## Stated problem 1
In the memoir course passage below, list every sentence that contains "memoir" in any form, including plural or hyphenated forms.
## Stated problem 2
Please copy everything from "When I read" down to "any coherent form." in the memoir course passage below, keeping the wording unchanged.

## Passage to read

>> begin

The subject line read, Writing is Prohibited. I breathed a sigh of relief.

After beginning the memoir writing course with an excited and optimistic gung-ho attitude, by week five I found myself struggling. I completed the exercises but it was a challenge. For the first time since I started the course, writing felt hard. I’ve written for years but not like this. I questioned whether I had it in me to write in this new way. On top of that, after reading a handful of the recommended memoirs I began feeling overwhelmed, thinking “I’ll never be able to write a book like these authors.” Especially since I still had no idea what my book would even be about. A memoir is not an autobiography. It’s more than a chronicle of a person’s life. It’s a story, with a theme and a message, that uses select life events to tell it.

The instructor, Alison Wearing, clearly knows the learning-to-write-memoir process, and her students.

When I read the email, I silently thanked her for this well-timed reprieve. The pressure to write every day now gone, I could avoid the frustration I’d felt the last few times I’d sat down to write, only to delete the words from the page and close the document. I couldn’t even manage to eke out a vomit draft, what Alison calls the first draft, and what writer Anne Lamott terms shitty first drafts. It’s often what we start with, just getting content onto the page. Editing and re-writing eventually turns those shitty first drafts into pieces worth reading. But I couldn’t even manage to write a shitty first draft. The words I kept typing in an effort to express the story in my head never quite materializing into any coherent form.

I had already undertaken a self-imposed writing break before the email showed up.

>> end

## Material provided
>> begin

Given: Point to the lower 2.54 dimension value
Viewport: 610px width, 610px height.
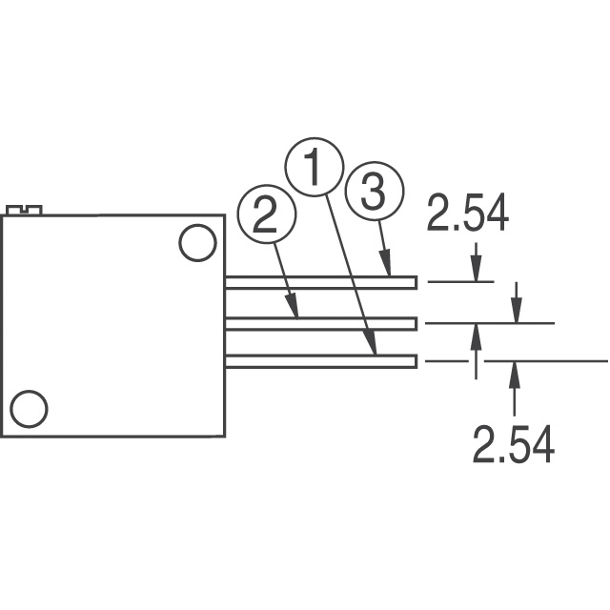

>> end

## Task answer 1
- After beginning the memoir writing course with an excited and optimistic gung-ho attitude, by week five I found myself struggling.
- On top of that, after reading a handful of the recommended memoirs I began feeling overwhelmed, thinking "I'll never be able to write a book like these authors."
- A memoir is not an autobiography.
- The instructor, Alison Wearing, clearly knows the learning-to-write-memoir process, and her students.

## Task answer 2
When I read the email, I silently thanked her for this well-timed reprieve. The pressure to write every day now gone, I could avoid the frustration I’d felt the last few times I’d sat down to write, only to delete the words from the page and close the document. I couldn’t even manage to eke out a vomit draft, what Alison calls the first draft, and what writer Anne Lamott terms shitty first drafts. It’s often what we start with, just getting content onto the page. Editing and re-writing eventually turns those shitty first drafts into pieces worth reading. But I couldn’t even manage to write a shitty first draft. The words I kept typing in an effort to express the story in my head never quite materializing into any coherent form.